Legal claims defining the scope of protection. Each claim is shown in both the original legal language and a plain English translation.
1. A computing device comprising: a processing unit; and memory; the computing device configured to perform operations for identifying surge points within audio music content, the operations comprising: generating a frequency spectrum of at least a portion of digitized audio music content; analyzing the frequency spectrum to separate harmonic content and percussive content; using results of the analysis, generating an audio track representing vocal content within the audio music content; and processing the audio track representing vocal content to identify at least one surge point within the audio music content.
A computing device identifies "surge points" (musically interesting parts) in a song by analyzing vocal power changes. It generates a frequency spectrum from the digitized song, separates harmonic and percussive content from it, and isolates an audio track representing the vocal content. It then processes this vocal track to pinpoint surge points within the song.
2. The computing device of claim 1 wherein generating the frequency spectrum comprises: applying a short-time Fourier transform (STFT) to the audio music content.
The computing device, described in the previous claim about identifying musical surge points, generates the frequency spectrum of the song using a Short-Time Fourier Transform (STFT). This STFT converts the audio signal into a representation showing the frequencies present at different points in time.
3. The computing device of claim 1 wherein analyzing the frequency spectrum to separate harmonic content and percussive content comprises: performing median filtering on the frequency spectrum to separate the harmonic content and the percussive content.
The computing device, described in the previous claim about identifying musical surge points, separates the harmonic and percussive content within the frequency spectrum by applying median filtering. Median filtering smooths the spectrum to distinguish between sustained harmonic tones and transient percussive sounds.
4. The computing device of claim 1 wherein analyzing the frequency spectrum to separate harmonic content and percussive content comprises: in a first pass: generating the frequency spectrum with an STFT with a first frequency resolution; and performing median filtering on the frequency spectrum to separate the harmonic content and the percussive content; and in a second pass: applying an STFT with a second frequency resolution to the harmonic content produced in the first pass; and performing median filtering to results of the STFT using the second frequency resolution to generating the audio track representing vocal content; wherein the second frequency resolution is higher than the first frequency resolution.
The computing device, described in the previous claim about identifying musical surge points, separates harmonic and percussive content in two passes.
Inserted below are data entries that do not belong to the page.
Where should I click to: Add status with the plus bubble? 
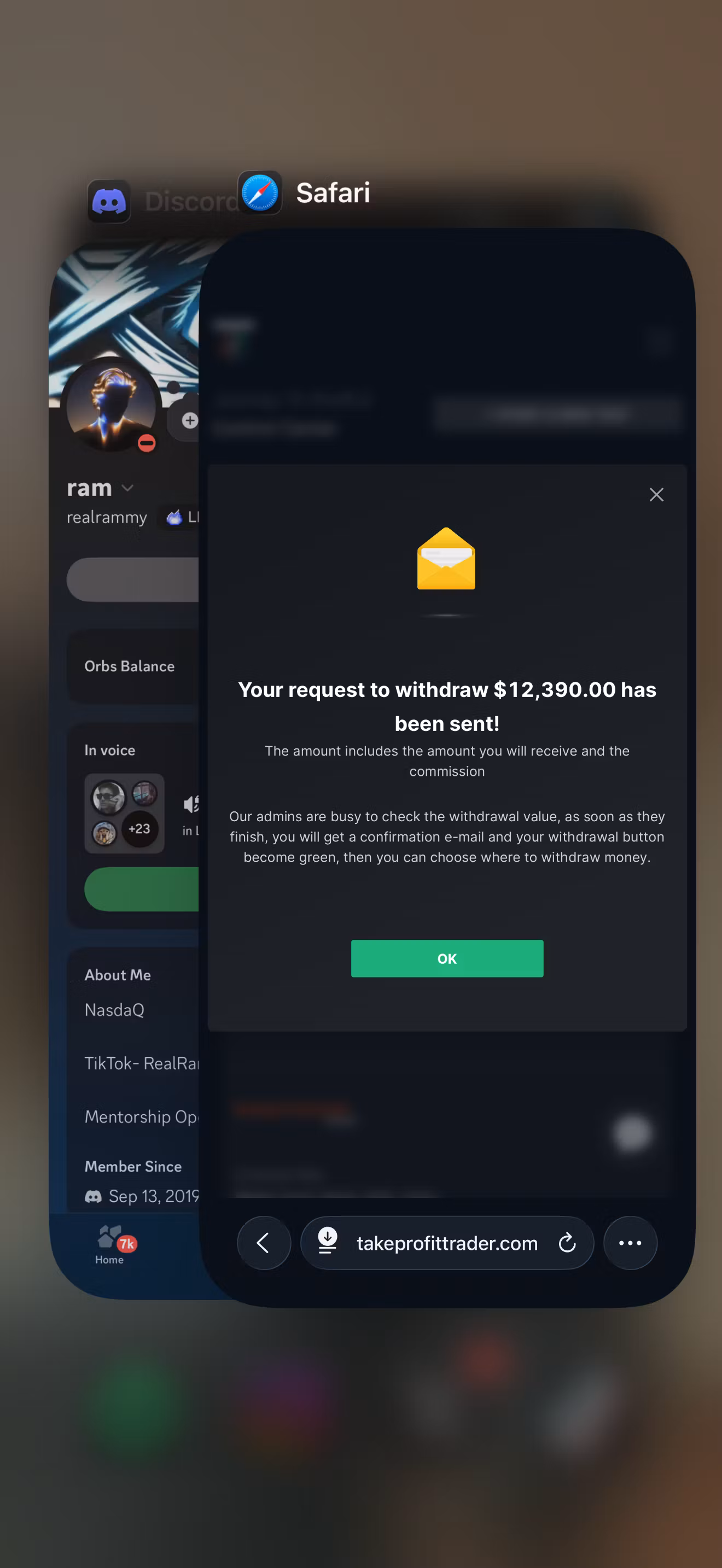pyautogui.click(x=189, y=420)
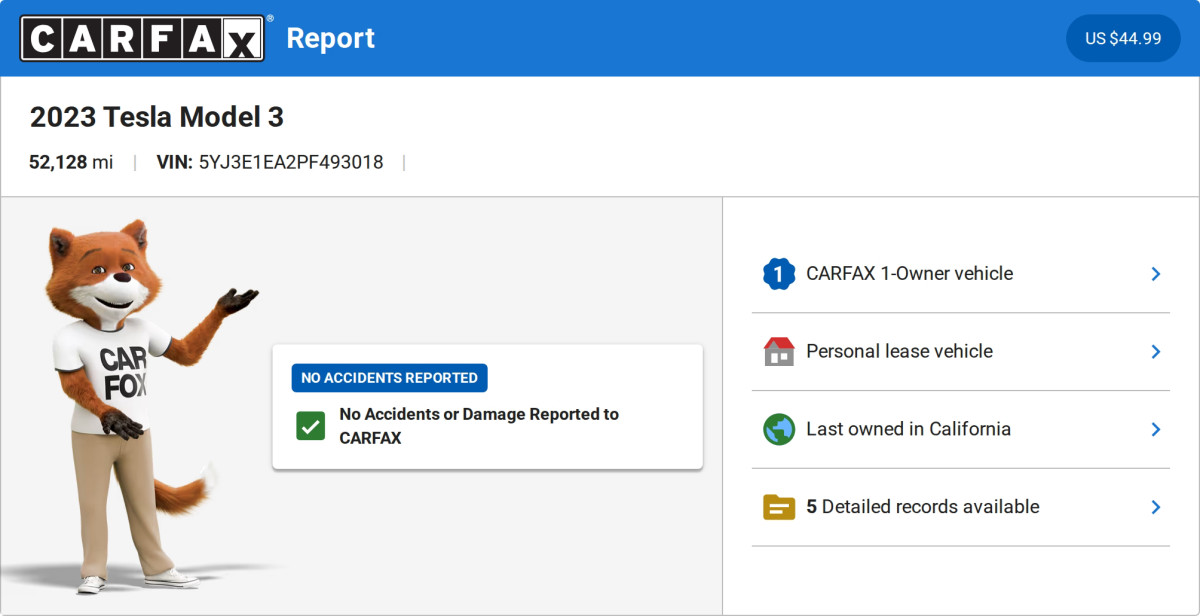1200x616 pixels.
Task: Click the blue 1-Owner badge icon
Action: (778, 274)
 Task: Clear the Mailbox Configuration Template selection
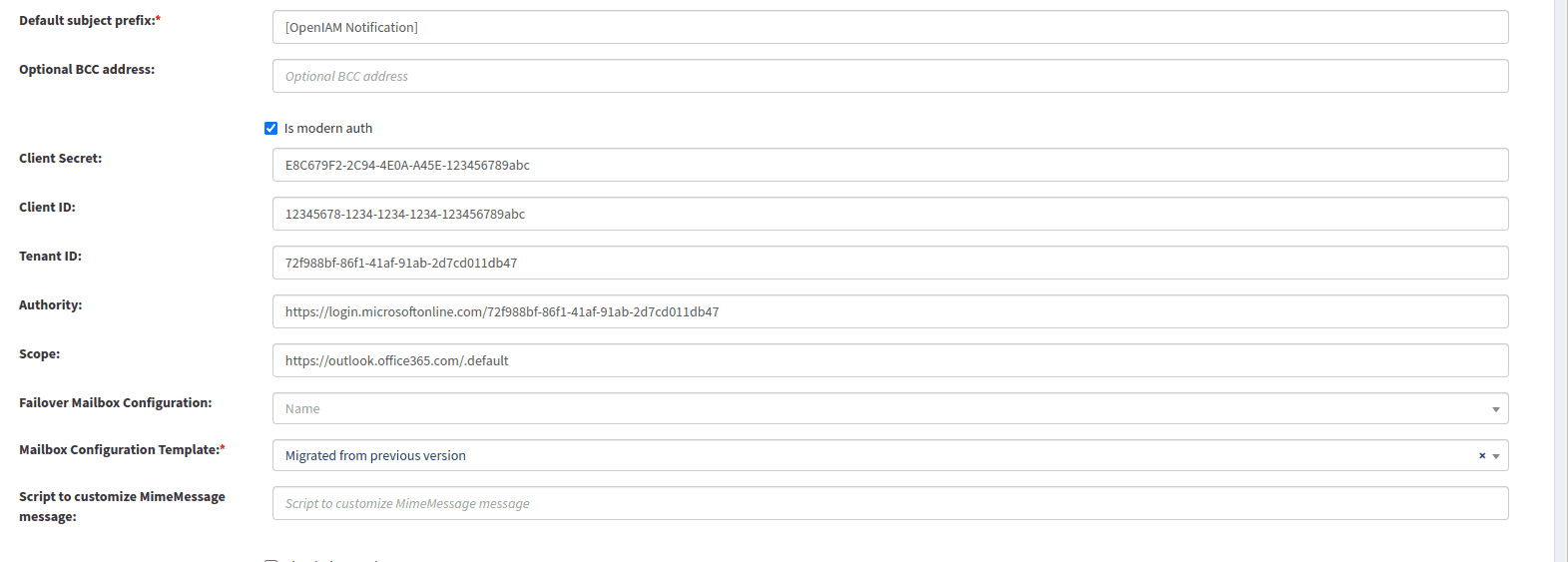(1481, 455)

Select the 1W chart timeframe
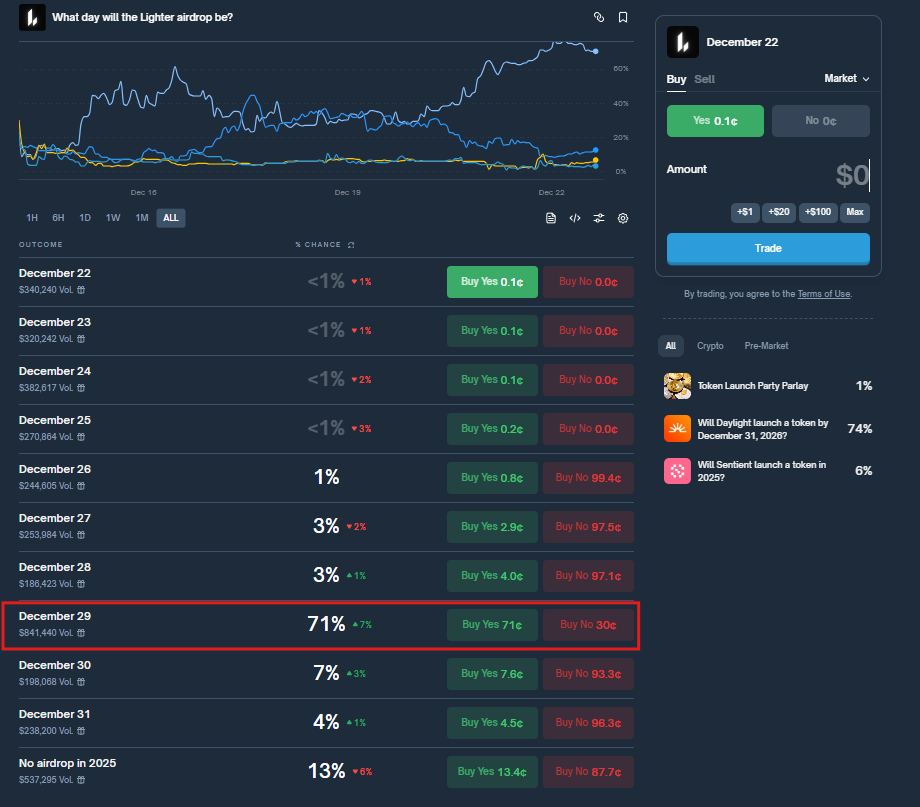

In the first pass, it generates a frequency spectrum using an STFT with a lower frequency resolution and applies median filtering to separate harmonic and percussive elements. In the second pass, it applies an STFT with a higher frequency resolution to the harmonic content from the first pass. Then it performs median filtering again on the results to generate the audio track representing the vocal content. The second pass focuses on vocal separation with finer detail.
5. The computing device of claim 4 wherein the STFT in the first pass uses a first window size, and wherein the STFT in the second pass uses a second window size that is larger than the first window size.
In the two-pass harmonic/percussive separation method of the previous claim, the STFT in the first pass (lower resolution) uses a smaller window size, while the STFT in the second pass (higher resolution) uses a larger window size. This allows for better time resolution in the first pass and better frequency resolution in the second pass.
6. The computing device of claim 1 wherein generating the audio track representing vocal content within the music content comprises: performing filtering on the harmonic content.
The computing device, described in the first claim about identifying musical surge points, generates the audio track representing the vocal content by performing filtering on the harmonic content, thereby isolating the vocal elements.
7. The computing device of claim 1 wherein processing the audio track representing vocal content to identify at least one surge point within the music content comprises: applying a low-pass filter to the audio track that removes features that are less than the length of a bar; and identifying the at least one surge point based, at least in part, upon the low-pass filtered audio track.
The computing device, described in the first claim about identifying musical surge points, identifies surge points by applying a low-pass filter to the vocal audio track. This filter removes rapid changes shorter than a musical bar. The surge points are then identified based on the smoothed audio track.
8. The computing device of claim 1 wherein processing the audio track representing vocal content to identify at least one surge point within the music content comprises: applying a band-pass filter to the audio track; and identifying the at least one surge point based, at least in part, upon the band-pass filtered audio track.
The computing device, described in the first claim about identifying musical surge points, identifies surge points by applying a band-pass filter to the vocal audio track. This filter isolates a specific frequency range relevant to vocals. The surge points are then identified based on the filtered audio track.
9. The computing device of claim 1 wherein processing the audio track representing vocal content to identify at least one surge point comprises: filtering the audio track using a low-pass filter or a band-pass filter; applying one or more of a depth classifier, a width classifier, a bar energy classifier, or a beat energy classifier to the filtered audio track; and using result of the one or more classifiers to identify the at least one surge point.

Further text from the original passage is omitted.